Could you format the lines below as a numbered list, skipping any blank lines and leaving out any pictures?

**Records to process:**
■ ■ ■ ■

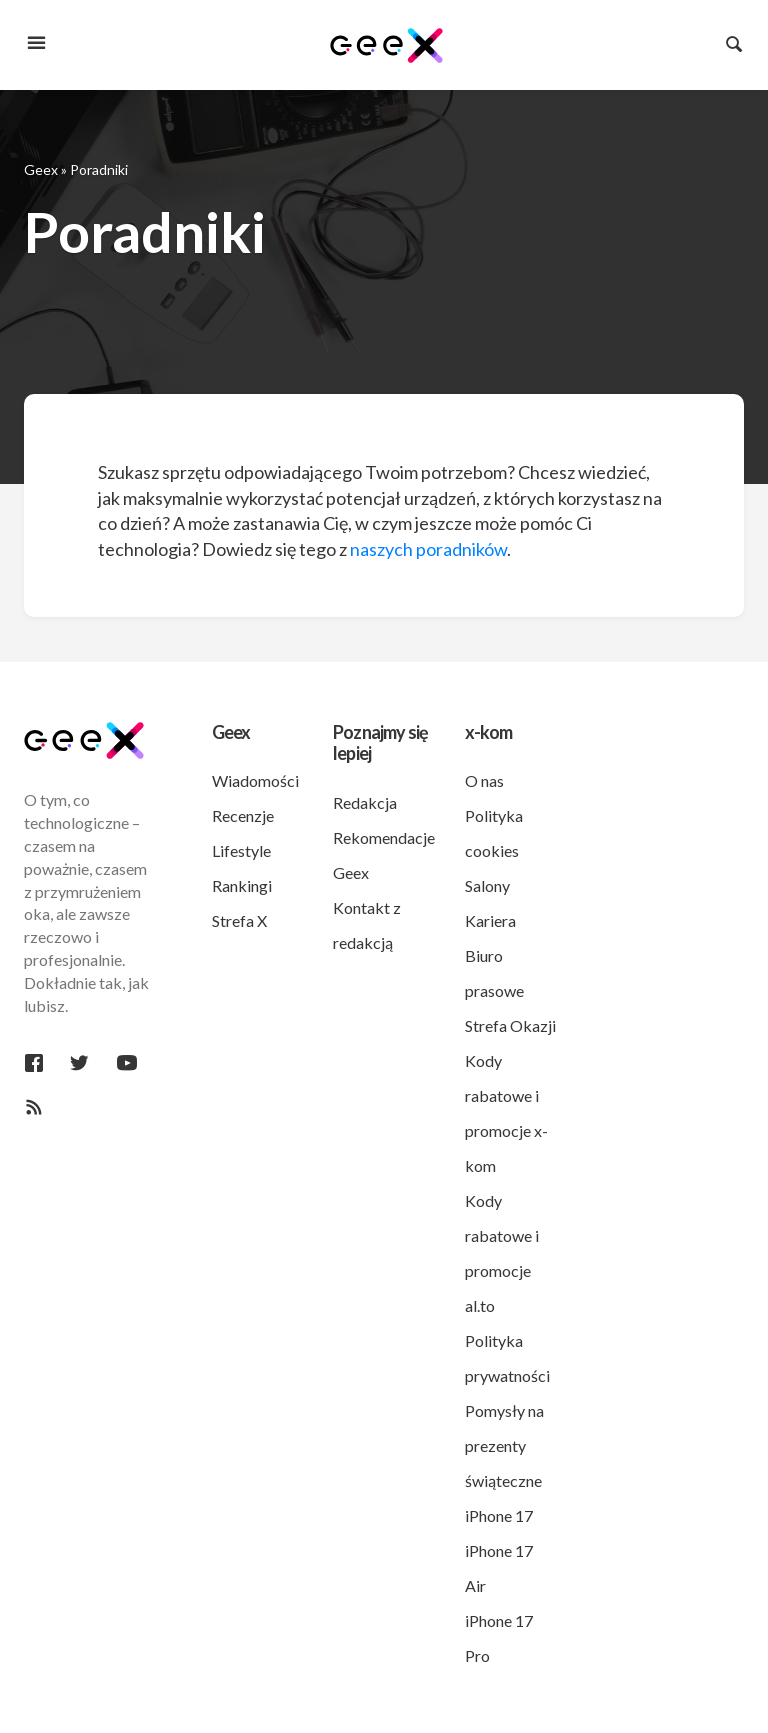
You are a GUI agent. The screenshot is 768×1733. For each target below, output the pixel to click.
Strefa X (239, 920)
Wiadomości (255, 780)
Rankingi (242, 885)
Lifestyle (241, 850)
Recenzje (243, 815)
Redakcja (365, 802)
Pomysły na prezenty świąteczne (504, 1445)
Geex (41, 169)
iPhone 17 (499, 1515)
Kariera (490, 920)
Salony (487, 885)
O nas (484, 780)
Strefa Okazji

■ ■ ■ ■

**Exercise result:**
1. You are a GUI agent. The screenshot is 768×1733. For each target below, output the pixel to click.
2. Strefa X (239, 920)
3. Wiadomości (255, 780)
4. Rankingi (242, 885)
5. Lifestyle (241, 850)
6. Recenzje (243, 815)
7. Redakcja (365, 802)
8. Pomysły na prezenty świąteczne (504, 1445)
9. Geex (41, 169)
10. iPhone 17 (499, 1515)
11. Kariera (490, 920)
12. Salony (487, 885)
13. O nas (484, 780)
14. Strefa Okazji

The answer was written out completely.